In any large modern company, data has become the lifeblood of the organization and databases have become the beating hearts which supply that vital resource to every aspect of the company. Given that the failure of a single database, even for a short amount of time, can potentially lead to hundreds of thousands of dollars in lost revenue, it has become imperative to ensure complete reliability of every database within the ecosystem.
With hundreds to thousands of databases needing to be monitored, it has become increasingly difficult for Database Administrators (DBAs) to maintain adequate vigilance on every single database using standard monitoring techniques. Recently, companies have been turning to Machine Learning algorithms to “study” each database, determine if a database is displaying signs of distress, and then alert a DBA that action may be required on a given database.

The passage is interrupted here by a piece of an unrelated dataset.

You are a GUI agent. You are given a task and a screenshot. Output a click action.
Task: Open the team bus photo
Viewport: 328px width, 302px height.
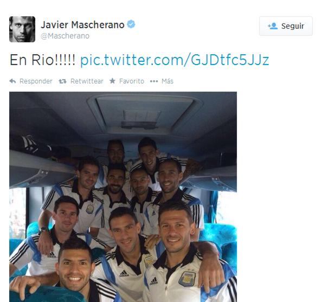pyautogui.click(x=123, y=197)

One of the newest and most promising algorithms in use at Cox Communications is Density Based Spatial Clustering (DBScan). Fundamentally, the DBScan algorithm looks at groups of points which lie closer together (i.e. have a higher spatial density) and then assigns them to be in the same cluster. The process repeats until every data point has been assigned to a cluster, or else has been labelled an outlier.
It is these outliers, or anomalies, which may be harbingers of database problems.
Each night eight of the most important metrics, in five-minute increments, over the past thirty days of data are fed into the ML algorithm for each database. By using Principal Component Analysis, the data is converted from an eight-dimensional manifold to a three-dimensional surface and then used to create oneDBScan model per database. Given the trained model, whenever a new datapoint arrives, it is simply compared to the data in the pre-trained model to determine if the datapoint is “normal”, or if it is an anomaly which should be investigated further.
By operationalizing DBScan ML techniques on database monitoring data, database alerts have been accelerated by 15 minutes over existing monitors and decreased false positive alerts by a factor of six.